* [Work item]
Among the lines below, how many have the word "Enable"? The reply is that number alone.

* [Source material]
***

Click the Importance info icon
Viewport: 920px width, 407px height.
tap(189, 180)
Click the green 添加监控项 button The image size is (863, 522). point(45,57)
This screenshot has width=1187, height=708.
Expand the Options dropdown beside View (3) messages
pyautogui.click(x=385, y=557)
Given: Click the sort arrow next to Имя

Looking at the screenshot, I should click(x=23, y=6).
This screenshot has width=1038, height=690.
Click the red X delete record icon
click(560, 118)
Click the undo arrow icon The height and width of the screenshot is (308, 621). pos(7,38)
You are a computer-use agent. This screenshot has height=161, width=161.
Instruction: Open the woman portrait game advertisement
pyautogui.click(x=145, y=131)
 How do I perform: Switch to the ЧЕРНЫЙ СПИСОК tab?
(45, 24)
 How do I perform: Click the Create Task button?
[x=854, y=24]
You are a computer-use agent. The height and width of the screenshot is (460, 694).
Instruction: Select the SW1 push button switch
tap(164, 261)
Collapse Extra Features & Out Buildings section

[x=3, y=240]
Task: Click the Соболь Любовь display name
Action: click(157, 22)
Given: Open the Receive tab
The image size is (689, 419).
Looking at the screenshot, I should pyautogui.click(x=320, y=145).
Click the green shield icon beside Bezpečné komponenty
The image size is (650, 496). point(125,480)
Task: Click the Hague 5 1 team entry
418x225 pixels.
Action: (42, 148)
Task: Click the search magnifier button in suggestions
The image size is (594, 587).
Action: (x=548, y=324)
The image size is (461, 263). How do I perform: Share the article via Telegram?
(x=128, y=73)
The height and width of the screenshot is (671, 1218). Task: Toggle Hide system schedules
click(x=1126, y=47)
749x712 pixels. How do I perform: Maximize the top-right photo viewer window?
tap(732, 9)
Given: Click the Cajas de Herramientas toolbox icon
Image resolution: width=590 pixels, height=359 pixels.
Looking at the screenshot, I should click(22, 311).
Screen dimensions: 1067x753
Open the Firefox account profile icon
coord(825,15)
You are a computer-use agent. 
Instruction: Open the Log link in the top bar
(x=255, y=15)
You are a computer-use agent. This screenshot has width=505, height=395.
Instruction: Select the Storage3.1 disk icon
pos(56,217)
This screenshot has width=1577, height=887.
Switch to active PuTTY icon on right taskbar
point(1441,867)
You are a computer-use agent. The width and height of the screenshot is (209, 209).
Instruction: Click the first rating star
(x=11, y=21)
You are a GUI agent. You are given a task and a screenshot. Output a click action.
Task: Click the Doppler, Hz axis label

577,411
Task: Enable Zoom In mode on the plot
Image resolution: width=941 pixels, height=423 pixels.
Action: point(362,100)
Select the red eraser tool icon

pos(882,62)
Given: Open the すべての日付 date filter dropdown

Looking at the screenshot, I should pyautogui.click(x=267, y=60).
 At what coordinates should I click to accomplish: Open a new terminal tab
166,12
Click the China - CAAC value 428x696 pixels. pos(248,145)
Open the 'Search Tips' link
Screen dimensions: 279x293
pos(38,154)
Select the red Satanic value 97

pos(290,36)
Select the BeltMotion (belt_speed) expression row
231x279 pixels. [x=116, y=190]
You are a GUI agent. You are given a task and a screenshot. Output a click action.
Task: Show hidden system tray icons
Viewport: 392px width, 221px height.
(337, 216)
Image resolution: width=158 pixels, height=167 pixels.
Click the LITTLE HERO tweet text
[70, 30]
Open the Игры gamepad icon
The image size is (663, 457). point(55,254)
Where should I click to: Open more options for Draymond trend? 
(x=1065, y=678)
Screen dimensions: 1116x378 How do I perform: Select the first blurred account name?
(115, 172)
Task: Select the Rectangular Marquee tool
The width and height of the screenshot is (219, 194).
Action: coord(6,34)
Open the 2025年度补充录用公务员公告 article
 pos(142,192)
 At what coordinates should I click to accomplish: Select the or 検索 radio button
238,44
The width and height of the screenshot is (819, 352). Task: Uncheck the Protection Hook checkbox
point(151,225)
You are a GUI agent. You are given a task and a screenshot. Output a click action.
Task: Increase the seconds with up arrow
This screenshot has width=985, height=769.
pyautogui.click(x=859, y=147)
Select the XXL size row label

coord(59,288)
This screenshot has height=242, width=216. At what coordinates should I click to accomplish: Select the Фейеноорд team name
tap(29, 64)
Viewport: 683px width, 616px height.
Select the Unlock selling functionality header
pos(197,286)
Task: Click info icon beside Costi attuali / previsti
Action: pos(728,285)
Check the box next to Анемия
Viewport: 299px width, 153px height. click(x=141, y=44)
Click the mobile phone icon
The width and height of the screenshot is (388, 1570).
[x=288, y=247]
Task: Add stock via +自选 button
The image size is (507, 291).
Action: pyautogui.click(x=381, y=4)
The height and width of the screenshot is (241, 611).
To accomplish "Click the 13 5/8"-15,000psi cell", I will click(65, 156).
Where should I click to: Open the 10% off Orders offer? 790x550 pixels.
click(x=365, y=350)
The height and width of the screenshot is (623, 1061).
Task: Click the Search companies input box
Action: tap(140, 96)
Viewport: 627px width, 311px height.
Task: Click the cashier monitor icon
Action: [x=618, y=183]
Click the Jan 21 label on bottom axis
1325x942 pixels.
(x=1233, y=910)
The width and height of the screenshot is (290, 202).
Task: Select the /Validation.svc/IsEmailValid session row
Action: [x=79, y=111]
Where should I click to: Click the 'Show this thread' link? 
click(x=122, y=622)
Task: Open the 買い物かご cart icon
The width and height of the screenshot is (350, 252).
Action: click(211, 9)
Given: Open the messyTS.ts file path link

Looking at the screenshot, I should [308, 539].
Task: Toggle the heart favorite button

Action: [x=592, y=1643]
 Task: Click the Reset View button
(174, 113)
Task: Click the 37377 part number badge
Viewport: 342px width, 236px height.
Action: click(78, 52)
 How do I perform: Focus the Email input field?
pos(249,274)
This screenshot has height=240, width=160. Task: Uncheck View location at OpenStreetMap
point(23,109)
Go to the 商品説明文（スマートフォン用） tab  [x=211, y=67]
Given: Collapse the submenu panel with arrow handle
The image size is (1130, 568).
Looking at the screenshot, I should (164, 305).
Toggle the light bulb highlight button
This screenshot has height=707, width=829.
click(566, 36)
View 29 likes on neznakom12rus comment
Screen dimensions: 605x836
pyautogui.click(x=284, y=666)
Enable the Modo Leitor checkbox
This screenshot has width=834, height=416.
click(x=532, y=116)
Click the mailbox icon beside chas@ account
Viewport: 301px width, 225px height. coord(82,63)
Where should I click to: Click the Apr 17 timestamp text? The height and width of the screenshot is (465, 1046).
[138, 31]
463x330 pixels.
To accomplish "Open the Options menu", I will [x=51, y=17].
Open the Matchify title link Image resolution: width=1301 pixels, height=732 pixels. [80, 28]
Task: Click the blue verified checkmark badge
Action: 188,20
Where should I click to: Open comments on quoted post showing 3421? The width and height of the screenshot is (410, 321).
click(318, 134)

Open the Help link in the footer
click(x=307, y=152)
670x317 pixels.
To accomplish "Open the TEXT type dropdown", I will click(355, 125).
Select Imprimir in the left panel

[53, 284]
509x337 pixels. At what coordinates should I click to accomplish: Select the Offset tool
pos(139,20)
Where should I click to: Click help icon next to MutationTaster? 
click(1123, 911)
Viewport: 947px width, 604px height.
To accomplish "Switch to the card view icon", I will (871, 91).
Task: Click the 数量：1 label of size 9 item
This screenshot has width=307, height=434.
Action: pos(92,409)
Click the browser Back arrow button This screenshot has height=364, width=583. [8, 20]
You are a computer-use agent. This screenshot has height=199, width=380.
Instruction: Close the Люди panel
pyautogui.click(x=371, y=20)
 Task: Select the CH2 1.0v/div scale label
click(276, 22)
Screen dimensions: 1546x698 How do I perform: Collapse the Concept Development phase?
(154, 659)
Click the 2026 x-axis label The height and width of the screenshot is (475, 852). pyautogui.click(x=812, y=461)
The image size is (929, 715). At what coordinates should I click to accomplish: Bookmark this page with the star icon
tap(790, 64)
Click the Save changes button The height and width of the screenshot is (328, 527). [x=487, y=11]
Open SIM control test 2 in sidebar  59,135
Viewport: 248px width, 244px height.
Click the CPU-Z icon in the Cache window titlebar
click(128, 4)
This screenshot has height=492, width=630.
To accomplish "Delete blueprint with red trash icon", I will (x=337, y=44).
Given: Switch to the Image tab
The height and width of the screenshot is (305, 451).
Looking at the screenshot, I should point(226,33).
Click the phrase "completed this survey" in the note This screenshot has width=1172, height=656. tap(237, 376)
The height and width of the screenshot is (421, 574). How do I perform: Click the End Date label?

***

* [Answer]
2